Reproduce the records precisely. Every line should be included.

Records shown.
──────────

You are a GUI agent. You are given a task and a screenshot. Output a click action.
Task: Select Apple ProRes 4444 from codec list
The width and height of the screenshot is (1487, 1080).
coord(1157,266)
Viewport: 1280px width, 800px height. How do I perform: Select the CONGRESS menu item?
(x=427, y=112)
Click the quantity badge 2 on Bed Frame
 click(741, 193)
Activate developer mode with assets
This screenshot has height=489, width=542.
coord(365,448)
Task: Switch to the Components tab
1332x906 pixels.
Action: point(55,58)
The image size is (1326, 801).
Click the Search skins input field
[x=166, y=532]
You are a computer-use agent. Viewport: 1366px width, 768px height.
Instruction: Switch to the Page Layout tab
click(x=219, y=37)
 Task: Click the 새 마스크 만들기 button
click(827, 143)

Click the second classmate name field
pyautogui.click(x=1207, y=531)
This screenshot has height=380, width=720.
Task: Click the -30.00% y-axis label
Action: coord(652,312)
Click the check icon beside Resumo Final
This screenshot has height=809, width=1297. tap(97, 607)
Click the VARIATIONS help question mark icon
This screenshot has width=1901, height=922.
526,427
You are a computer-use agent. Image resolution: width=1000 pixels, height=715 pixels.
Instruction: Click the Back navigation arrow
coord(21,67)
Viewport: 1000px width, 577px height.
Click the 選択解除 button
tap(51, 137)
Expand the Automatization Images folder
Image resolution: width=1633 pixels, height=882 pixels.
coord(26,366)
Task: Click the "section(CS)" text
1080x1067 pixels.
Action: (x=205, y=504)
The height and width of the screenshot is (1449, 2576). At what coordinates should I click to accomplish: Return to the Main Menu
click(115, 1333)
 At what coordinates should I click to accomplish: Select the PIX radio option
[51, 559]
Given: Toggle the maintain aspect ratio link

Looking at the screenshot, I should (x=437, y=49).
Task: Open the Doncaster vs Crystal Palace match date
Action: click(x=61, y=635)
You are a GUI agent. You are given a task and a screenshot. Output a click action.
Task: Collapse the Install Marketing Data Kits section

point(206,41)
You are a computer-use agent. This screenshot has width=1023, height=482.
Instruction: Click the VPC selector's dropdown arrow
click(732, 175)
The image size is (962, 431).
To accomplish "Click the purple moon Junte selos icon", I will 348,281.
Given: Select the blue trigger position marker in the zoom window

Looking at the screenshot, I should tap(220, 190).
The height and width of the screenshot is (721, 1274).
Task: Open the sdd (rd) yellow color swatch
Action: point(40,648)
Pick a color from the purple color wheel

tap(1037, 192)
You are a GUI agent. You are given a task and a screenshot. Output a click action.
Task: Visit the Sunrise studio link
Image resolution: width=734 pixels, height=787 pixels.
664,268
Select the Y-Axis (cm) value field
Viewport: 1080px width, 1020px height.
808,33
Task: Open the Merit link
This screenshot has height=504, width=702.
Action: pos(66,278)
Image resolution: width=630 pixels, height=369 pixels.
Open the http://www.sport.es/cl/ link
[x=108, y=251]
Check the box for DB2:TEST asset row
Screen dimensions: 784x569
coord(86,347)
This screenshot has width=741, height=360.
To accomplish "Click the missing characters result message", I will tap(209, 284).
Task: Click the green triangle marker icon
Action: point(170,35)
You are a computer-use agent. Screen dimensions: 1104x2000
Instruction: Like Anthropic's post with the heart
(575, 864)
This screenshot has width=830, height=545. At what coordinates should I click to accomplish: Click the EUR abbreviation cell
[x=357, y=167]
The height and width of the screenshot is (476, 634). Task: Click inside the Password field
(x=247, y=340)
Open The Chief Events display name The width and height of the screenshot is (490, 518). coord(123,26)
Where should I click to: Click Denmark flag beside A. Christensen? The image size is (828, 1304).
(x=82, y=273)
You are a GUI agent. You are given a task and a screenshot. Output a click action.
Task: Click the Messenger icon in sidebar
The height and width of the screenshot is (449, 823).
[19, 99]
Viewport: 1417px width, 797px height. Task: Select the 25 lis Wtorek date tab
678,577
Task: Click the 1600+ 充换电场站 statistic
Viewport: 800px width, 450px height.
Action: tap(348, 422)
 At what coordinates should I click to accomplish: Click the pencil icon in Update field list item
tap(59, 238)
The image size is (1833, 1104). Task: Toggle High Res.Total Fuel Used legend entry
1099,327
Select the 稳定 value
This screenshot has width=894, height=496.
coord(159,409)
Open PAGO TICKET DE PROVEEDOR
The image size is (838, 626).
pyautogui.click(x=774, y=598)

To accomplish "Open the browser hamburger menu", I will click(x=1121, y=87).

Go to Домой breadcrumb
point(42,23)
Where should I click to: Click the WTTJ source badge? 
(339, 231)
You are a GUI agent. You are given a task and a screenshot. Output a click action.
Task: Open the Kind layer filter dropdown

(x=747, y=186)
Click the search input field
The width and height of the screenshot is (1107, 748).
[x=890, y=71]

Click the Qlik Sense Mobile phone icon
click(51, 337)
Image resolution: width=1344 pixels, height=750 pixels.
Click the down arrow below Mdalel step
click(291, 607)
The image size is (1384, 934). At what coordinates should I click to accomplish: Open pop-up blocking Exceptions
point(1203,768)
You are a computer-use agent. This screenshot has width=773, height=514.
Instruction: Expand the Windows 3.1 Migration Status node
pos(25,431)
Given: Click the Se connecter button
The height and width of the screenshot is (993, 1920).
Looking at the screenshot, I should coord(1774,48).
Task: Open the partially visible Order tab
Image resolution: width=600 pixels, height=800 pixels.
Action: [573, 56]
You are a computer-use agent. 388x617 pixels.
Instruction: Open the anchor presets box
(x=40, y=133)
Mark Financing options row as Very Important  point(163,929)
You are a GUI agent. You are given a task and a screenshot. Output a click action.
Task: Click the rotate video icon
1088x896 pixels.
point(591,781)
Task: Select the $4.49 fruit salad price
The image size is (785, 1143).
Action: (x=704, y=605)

──────────

Written answer.
You are a GUI agent. You are given a task and a screenshot. Output a click action.
Task: Select Apple ProRes 4444 from codec list
The width and height of the screenshot is (1487, 1080).
coord(1157,266)
Viewport: 1280px width, 800px height. How do I perform: Select the CONGRESS menu item?
(x=427, y=112)
Click the quantity badge 2 on Bed Frame
 click(741, 193)
Activate developer mode with assets
This screenshot has height=489, width=542.
coord(365,448)
Task: Switch to the Components tab
1332x906 pixels.
Action: point(55,58)
The image size is (1326, 801).
Click the Search skins input field
[x=166, y=532]
You are a computer-use agent. Viewport: 1366px width, 768px height.
Instruction: Switch to the Page Layout tab
click(x=219, y=37)
 Task: Click the 새 마스크 만들기 button
click(827, 143)

Click the second classmate name field
pyautogui.click(x=1207, y=531)
This screenshot has height=380, width=720.
Task: Click the -30.00% y-axis label
Action: coord(652,312)
Click the check icon beside Resumo Final
This screenshot has height=809, width=1297. tap(97, 607)
Click the VARIATIONS help question mark icon
This screenshot has width=1901, height=922.
526,427
You are a computer-use agent. Image resolution: width=1000 pixels, height=715 pixels.
Instruction: Click the Back navigation arrow
coord(21,67)
Viewport: 1000px width, 577px height.
Click the 選択解除 button
tap(51, 137)
Expand the Automatization Images folder
Image resolution: width=1633 pixels, height=882 pixels.
coord(26,366)
Task: Click the "section(CS)" text
1080x1067 pixels.
Action: (x=205, y=504)
The height and width of the screenshot is (1449, 2576). At what coordinates should I click to accomplish: Return to the Main Menu
click(115, 1333)
 At what coordinates should I click to accomplish: Select the PIX radio option
[51, 559]
Given: Toggle the maintain aspect ratio link

Looking at the screenshot, I should (x=437, y=49).
Task: Open the Doncaster vs Crystal Palace match date
Action: click(x=61, y=635)
You are a GUI agent. You are given a task and a screenshot. Output a click action.
Task: Collapse the Install Marketing Data Kits section

point(206,41)
You are a computer-use agent. This screenshot has width=1023, height=482.
Instruction: Click the VPC selector's dropdown arrow
click(732, 175)
The image size is (962, 431).
To accomplish "Click the purple moon Junte selos icon", I will 348,281.
Given: Select the blue trigger position marker in the zoom window

Looking at the screenshot, I should tap(220, 190).
The height and width of the screenshot is (721, 1274).
Task: Open the sdd (rd) yellow color swatch
Action: point(40,648)
Pick a color from the purple color wheel

tap(1037, 192)
You are a GUI agent. You are given a task and a screenshot. Output a click action.
Task: Visit the Sunrise studio link
Image resolution: width=734 pixels, height=787 pixels.
664,268
Select the Y-Axis (cm) value field
Viewport: 1080px width, 1020px height.
808,33
Task: Open the Merit link
This screenshot has height=504, width=702.
Action: pos(66,278)
Image resolution: width=630 pixels, height=369 pixels.
Open the http://www.sport.es/cl/ link
[x=108, y=251]
Check the box for DB2:TEST asset row
Screen dimensions: 784x569
coord(86,347)
This screenshot has width=741, height=360.
To accomplish "Click the missing characters result message", I will tap(209, 284).
Task: Click the green triangle marker icon
Action: point(170,35)
You are a computer-use agent. Screen dimensions: 1104x2000
Instruction: Like Anthropic's post with the heart
(575, 864)
This screenshot has width=830, height=545. At what coordinates should I click to accomplish: Click the EUR abbreviation cell
[x=357, y=167]
The height and width of the screenshot is (476, 634). Task: Click inside the Password field
(x=247, y=340)
Open The Chief Events display name The width and height of the screenshot is (490, 518). coord(123,26)
Where should I click to: Click Denmark flag beside A. Christensen? The image size is (828, 1304).
(x=82, y=273)
You are a GUI agent. You are given a task and a screenshot. Output a click action.
Task: Click the Messenger icon in sidebar
The height and width of the screenshot is (449, 823).
[19, 99]
Viewport: 1417px width, 797px height. Task: Select the 25 lis Wtorek date tab
678,577
Task: Click the 1600+ 充换电场站 statistic
Viewport: 800px width, 450px height.
Action: tap(348, 422)
 At what coordinates should I click to accomplish: Click the pencil icon in Update field list item
tap(59, 238)
The image size is (1833, 1104). Task: Toggle High Res.Total Fuel Used legend entry
1099,327
Select the 稳定 value
This screenshot has width=894, height=496.
coord(159,409)
Open PAGO TICKET DE PROVEEDOR
The image size is (838, 626).
pyautogui.click(x=774, y=598)

To accomplish "Open the browser hamburger menu", I will click(x=1121, y=87).

Go to Домой breadcrumb
point(42,23)
Where should I click to: Click the WTTJ source badge? 
(339, 231)
You are a GUI agent. You are given a task and a screenshot. Output a click action.
Task: Open the Kind layer filter dropdown

(x=747, y=186)
Click the search input field
The width and height of the screenshot is (1107, 748).
[x=890, y=71]

Click the Qlik Sense Mobile phone icon
click(51, 337)
Image resolution: width=1344 pixels, height=750 pixels.
Click the down arrow below Mdalel step
click(291, 607)
The image size is (1384, 934). At what coordinates should I click to accomplish: Open pop-up blocking Exceptions
point(1203,768)
You are a computer-use agent. This screenshot has width=773, height=514.
Instruction: Expand the Windows 3.1 Migration Status node
pos(25,431)
Given: Click the Se connecter button
The height and width of the screenshot is (993, 1920).
Looking at the screenshot, I should coord(1774,48).
Task: Open the partially visible Order tab
Image resolution: width=600 pixels, height=800 pixels.
Action: [573, 56]
You are a computer-use agent. 388x617 pixels.
Instruction: Open the anchor presets box
(x=40, y=133)
Mark Financing options row as Very Important  point(163,929)
You are a GUI agent. You are given a task and a screenshot. Output a click action.
Task: Click the rotate video icon
1088x896 pixels.
point(591,781)
Task: Select the $4.49 fruit salad price
The image size is (785, 1143).
Action: (x=704, y=605)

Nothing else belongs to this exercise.